Wichtig ist natürlich daß Gruppen, die an ein System gesendet werden, dort auch eingerichtet sind. Damit sollte ein einfacher Feed recht schnell zum Laufen zu bringen sein.

Was kann ich tun wenn mir die FAQ zu kurz ist?

Ganz einfach, selbst basteln und die offenen Fragen beantworten. :-)

Disclaimer

Diese FAQ wurde nach bestem Wissen und Gewissen zusammengestellt. Trotzdem kann es immer wieder passieren, daß sich Fehler einschleichen. Ich bitte deshalb um die Zusendung von Korrekturen an mich, falls so ein Fehler entdeckt wird! Ansonsten haftet der Leser für seine Handlungen selbst.

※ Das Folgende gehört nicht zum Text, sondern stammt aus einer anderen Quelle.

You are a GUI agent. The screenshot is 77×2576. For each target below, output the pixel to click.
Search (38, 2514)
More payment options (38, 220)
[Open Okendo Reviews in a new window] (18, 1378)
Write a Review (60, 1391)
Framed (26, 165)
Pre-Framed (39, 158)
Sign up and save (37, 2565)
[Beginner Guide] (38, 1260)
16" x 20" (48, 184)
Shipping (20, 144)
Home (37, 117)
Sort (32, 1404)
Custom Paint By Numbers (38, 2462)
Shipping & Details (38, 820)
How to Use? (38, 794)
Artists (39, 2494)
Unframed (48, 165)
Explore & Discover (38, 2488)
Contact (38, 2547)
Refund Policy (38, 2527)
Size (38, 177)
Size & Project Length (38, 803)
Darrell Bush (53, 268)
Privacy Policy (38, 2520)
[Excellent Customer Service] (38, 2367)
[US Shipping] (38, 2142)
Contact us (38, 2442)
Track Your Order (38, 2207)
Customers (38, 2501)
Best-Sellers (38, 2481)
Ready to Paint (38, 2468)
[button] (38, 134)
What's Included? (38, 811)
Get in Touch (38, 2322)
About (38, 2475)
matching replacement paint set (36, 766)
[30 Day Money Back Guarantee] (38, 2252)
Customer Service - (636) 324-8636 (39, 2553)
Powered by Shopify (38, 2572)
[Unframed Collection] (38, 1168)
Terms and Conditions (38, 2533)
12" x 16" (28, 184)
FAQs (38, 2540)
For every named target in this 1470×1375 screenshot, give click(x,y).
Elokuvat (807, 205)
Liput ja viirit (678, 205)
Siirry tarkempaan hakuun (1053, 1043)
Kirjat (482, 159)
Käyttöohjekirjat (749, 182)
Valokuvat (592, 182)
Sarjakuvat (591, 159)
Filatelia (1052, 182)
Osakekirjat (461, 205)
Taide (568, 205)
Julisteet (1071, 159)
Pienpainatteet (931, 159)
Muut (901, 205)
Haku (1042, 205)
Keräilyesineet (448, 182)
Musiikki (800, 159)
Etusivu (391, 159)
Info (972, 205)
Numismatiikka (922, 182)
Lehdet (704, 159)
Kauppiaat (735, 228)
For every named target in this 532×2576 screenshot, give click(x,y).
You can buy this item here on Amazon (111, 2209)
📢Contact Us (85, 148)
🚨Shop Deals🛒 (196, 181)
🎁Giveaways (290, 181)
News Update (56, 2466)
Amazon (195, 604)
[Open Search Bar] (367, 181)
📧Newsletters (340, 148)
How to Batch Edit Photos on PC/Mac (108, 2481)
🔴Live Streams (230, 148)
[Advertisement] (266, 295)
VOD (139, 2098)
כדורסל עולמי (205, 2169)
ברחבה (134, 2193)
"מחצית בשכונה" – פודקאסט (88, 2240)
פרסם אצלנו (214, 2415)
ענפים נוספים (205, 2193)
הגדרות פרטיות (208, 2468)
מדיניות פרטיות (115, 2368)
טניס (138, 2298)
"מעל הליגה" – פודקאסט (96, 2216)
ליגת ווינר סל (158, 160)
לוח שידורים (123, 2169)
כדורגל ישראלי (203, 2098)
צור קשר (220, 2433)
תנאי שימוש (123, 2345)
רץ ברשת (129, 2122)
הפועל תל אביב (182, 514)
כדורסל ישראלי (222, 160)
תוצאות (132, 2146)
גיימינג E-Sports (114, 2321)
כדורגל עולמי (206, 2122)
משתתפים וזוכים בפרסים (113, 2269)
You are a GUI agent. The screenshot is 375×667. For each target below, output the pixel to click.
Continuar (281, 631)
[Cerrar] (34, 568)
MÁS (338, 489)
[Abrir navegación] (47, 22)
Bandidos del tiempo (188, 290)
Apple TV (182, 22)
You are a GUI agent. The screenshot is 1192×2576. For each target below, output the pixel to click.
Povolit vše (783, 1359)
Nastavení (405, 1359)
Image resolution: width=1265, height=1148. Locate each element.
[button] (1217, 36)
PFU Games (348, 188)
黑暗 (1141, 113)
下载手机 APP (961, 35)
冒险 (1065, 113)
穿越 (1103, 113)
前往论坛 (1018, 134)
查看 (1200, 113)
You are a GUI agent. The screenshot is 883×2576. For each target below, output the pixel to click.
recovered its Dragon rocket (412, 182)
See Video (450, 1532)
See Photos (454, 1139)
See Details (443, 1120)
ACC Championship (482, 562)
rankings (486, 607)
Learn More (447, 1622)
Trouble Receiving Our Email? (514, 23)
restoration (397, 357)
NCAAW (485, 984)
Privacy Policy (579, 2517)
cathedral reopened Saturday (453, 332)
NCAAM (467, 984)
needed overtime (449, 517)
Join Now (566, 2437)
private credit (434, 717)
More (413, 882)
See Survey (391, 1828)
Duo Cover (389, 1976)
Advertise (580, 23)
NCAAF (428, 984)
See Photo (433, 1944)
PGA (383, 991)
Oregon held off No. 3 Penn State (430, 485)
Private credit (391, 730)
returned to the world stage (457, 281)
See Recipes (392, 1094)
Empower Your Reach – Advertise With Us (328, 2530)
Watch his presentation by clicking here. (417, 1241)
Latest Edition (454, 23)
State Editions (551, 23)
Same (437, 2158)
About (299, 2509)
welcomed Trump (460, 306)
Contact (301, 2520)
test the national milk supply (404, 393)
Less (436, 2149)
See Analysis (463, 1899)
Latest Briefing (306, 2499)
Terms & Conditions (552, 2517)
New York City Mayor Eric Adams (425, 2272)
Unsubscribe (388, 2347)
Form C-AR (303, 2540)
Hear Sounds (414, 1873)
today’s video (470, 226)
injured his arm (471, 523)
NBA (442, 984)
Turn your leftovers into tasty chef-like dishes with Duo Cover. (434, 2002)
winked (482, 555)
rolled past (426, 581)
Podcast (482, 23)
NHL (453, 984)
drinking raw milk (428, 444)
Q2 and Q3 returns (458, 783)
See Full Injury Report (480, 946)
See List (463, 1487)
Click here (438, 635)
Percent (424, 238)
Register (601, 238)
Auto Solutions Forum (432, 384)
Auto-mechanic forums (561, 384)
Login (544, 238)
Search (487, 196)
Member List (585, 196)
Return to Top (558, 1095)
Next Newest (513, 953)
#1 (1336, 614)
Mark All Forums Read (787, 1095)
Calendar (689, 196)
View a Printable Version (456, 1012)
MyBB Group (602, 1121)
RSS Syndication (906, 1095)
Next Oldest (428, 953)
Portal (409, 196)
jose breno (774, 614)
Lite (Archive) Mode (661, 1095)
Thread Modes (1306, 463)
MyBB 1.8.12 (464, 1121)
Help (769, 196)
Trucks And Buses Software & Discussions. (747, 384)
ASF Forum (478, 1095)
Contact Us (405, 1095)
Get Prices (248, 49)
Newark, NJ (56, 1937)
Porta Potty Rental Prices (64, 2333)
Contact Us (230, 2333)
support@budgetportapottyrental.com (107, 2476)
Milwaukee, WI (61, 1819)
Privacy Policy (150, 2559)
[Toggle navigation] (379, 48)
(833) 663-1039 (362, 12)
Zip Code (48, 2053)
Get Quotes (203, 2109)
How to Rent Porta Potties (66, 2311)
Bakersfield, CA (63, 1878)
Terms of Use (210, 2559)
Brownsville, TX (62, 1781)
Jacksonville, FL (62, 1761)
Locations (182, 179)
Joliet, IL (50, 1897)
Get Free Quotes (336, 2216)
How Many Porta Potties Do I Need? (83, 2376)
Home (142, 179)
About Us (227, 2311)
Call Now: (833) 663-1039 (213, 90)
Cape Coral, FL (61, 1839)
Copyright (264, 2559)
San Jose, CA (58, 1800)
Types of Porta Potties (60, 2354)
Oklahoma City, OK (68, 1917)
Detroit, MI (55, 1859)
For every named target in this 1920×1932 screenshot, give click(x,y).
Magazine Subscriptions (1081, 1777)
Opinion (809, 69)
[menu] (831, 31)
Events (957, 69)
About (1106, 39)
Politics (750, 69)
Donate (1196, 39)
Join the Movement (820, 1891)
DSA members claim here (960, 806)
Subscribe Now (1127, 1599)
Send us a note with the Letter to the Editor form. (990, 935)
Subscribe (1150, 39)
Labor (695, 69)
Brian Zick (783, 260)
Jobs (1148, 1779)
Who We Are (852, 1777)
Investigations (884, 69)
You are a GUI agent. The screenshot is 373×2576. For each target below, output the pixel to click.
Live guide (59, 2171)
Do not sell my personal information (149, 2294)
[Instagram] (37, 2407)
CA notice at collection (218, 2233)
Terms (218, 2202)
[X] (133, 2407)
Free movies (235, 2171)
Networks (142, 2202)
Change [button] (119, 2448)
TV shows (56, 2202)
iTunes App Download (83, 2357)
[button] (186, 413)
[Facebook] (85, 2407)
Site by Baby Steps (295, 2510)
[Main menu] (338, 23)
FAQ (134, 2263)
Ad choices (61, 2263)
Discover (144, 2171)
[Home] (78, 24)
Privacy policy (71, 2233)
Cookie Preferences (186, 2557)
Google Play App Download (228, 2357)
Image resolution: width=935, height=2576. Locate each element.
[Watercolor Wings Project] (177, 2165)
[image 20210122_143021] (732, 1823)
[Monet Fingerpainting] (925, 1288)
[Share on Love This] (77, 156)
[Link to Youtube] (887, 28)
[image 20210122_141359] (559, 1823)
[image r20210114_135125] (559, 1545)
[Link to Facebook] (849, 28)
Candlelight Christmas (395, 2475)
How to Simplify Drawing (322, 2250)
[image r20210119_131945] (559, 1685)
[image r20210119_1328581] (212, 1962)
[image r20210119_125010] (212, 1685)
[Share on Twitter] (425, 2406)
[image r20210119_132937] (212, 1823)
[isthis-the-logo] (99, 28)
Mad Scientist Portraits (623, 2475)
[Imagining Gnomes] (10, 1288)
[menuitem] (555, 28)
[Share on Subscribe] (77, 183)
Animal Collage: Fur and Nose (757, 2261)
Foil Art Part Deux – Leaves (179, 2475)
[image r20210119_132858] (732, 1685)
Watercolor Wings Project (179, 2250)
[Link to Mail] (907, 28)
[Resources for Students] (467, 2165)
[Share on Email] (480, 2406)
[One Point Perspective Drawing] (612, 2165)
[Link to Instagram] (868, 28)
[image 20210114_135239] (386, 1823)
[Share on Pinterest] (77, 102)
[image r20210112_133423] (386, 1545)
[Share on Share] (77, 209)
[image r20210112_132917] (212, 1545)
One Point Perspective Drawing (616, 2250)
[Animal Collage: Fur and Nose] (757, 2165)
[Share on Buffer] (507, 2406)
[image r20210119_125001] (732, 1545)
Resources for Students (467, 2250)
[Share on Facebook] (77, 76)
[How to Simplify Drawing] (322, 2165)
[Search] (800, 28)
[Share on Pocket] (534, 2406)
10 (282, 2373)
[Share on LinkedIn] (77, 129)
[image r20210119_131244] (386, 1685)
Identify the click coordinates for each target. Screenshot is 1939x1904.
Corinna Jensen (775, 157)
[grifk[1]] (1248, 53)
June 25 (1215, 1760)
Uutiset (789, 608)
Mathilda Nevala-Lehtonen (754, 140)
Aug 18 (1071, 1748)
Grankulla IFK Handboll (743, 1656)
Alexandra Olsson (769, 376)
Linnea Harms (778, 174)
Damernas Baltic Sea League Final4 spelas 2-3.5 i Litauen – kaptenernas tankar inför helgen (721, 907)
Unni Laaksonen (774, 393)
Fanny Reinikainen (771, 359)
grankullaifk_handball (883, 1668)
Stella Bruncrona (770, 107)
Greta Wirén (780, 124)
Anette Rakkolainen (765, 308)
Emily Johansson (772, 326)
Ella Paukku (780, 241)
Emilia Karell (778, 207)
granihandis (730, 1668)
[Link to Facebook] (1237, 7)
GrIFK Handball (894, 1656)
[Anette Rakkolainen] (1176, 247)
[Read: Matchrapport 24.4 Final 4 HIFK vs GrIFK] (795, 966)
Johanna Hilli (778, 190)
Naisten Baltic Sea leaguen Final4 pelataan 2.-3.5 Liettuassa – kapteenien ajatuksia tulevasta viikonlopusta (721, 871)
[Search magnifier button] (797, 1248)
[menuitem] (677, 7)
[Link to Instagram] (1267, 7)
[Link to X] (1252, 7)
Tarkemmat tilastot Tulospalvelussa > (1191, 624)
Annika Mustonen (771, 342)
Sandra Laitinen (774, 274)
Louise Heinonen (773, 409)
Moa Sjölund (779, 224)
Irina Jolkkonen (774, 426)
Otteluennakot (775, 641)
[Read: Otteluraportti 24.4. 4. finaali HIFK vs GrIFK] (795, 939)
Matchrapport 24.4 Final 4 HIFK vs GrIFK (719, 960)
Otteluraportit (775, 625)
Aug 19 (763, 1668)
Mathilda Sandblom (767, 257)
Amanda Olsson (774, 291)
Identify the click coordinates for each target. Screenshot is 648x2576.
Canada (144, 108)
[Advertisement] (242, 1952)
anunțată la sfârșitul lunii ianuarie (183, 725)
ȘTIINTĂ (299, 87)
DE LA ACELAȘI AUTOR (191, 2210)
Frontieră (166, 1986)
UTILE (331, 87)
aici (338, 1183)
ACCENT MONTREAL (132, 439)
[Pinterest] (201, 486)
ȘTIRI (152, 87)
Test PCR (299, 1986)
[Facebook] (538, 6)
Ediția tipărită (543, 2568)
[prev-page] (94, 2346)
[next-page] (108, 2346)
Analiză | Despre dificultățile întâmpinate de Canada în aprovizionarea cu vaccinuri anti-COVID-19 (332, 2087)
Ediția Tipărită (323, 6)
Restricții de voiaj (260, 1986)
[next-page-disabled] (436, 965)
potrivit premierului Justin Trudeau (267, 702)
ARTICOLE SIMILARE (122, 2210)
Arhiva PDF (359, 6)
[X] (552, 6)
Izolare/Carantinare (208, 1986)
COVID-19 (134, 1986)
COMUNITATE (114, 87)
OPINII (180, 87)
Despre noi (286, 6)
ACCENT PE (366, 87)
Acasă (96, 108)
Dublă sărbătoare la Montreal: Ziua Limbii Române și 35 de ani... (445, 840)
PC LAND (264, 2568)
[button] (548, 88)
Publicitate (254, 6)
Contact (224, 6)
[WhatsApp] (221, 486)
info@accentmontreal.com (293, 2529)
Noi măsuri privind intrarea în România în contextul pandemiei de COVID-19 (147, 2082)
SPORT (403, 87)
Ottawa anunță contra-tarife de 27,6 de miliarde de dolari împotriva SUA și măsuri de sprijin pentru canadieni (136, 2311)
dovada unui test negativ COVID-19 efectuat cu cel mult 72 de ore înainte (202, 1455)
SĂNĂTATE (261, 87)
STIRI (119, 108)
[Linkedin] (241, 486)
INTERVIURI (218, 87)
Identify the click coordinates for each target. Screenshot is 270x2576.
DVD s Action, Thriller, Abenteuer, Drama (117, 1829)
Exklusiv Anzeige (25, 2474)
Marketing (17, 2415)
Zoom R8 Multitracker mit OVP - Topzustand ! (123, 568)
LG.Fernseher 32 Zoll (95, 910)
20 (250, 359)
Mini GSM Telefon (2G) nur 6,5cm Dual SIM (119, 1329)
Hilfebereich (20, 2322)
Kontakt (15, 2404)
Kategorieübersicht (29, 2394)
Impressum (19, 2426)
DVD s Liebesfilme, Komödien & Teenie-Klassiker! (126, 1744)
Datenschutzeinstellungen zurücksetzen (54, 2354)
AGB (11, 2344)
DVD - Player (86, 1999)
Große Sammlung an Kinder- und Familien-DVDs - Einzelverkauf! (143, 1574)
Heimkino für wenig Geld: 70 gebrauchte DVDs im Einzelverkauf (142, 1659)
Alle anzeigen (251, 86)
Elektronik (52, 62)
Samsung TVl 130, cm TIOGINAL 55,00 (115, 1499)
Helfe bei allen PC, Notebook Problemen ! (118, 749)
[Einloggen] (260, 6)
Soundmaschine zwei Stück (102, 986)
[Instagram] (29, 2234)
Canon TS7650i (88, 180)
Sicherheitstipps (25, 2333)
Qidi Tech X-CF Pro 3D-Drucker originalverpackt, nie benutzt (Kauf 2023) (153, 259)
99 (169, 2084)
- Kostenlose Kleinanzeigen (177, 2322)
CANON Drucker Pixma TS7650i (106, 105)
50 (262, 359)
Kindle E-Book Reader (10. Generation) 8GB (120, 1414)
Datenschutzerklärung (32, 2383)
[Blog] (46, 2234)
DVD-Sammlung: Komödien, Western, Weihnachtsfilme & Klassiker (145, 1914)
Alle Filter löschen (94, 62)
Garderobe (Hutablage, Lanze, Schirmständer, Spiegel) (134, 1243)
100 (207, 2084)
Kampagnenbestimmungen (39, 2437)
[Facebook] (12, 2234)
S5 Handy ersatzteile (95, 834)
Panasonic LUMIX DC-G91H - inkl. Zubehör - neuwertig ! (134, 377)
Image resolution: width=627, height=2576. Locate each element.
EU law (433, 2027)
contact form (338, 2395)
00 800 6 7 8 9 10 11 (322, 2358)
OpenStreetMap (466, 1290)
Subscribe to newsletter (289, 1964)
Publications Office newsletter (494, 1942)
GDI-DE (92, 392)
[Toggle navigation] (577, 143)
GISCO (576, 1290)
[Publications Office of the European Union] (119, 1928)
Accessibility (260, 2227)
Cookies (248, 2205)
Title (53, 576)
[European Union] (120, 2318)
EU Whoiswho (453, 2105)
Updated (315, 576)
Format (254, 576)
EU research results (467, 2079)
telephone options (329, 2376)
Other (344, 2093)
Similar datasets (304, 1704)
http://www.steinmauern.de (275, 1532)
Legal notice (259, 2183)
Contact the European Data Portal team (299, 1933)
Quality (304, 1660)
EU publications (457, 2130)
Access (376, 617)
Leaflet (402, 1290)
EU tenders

Diese FAQ soll kein Ersatz zur Doku der beschriebenen Programmpakete sein! Sie soll zusammenfassen, ergänzen und Lösungen zeigen. Trotzdem gilt nach wie vor: RTFM!

Danke an Falk Sauer und Ralf Zehender für die Initialzündung und erste Tips. Danke auch an die Jungs von O'Reilly Books, ohne die ich den ganzen Krempel wohl nie zum Laufen bekommen hätte. Danke auch an meine Tester Chtephan, Dominik, Heiko und Phrank sowie Roland Rosenfeld für weitere Tips.

Historie

Diese FAQ unterliegt der GFDL.

15.06.97 erste offizielle Version.
21.06.97 Client-UUCP ergänzt, Tippfehler bereinigt.
23.06.97 Wie verläßt man Sendmail -bt? Sendmail -q, Tippfehler bereinigt.
25.06.97 Kleinere Tips von Ralf Zehender eingebaut.
14.07.97 Dicken Bug in der Client-Sendmail-Konfiguration ausgemerzt.
10.09.97 Tippfehler und logische Ungereimtheiten ausgebügelt.
23.09.97 Navigation verbessert (Backlinks ins Inhaltsverzeichnis um lahme Browserreloads zu vermeiden).
29.09.97 Newsteil ergänzt und bereinigt, Disclaimer erweitert, Tips von Roland eingearbeitet.
10.10.97 Mailteil bereinigt und ergänzt.
22.10.97 Timegradegeheimnis ausgetüftelt und eingebracht.
06.03.98 Timegrades nochmals besser erklärt.
09.03.99 Kleinere Fehler ausgemerzt, Tippfehler bereinigt, Umzug der Seite zum neuen Arbeitgeber.
23.07.00 Größere Überarbeitung, einige Kapitel vereinfacht, Pfadangaben an aktuelle Programmversionen angepaßt, Timegrades 'rausgeworfen, weil das bei den heutigen Telefontarifen mehr verwirrt als hilft, uvAm.
22.11.00 Layout angepaßt, kleinere Typos behoben, Umzug auf den eigenen Server.
17.01.01 Security mit called-login ergänzt.
22.02.01 Neue URLs durch Umstrukturierungen.
14.03.01 Copyright-Ergänzung, damit die FAQ auch mal offizielle Wege findet.
21.05.01 Kernel-2.4 Note ergänzt.
16.12.01 Ergänzung von Beispielen zu uustat, Tippfehler korrigiert. Danke an André Uhl für die Verbesserungen!
05.04.02 URL zur Doku ergänzt.
03.05.04 Kernel 2.4/Protokoll besser erklärt (für Götz).
22.12.06 Mailadresse entfernt.
18.03.11 Überarbeitet: Modernisiert, alten Krempel raus, Tippfehler korrigiert, usw., Umsetzung.
8.01.18 Überarbeitet: Abschnitt über Ssh als Transport eingefügt.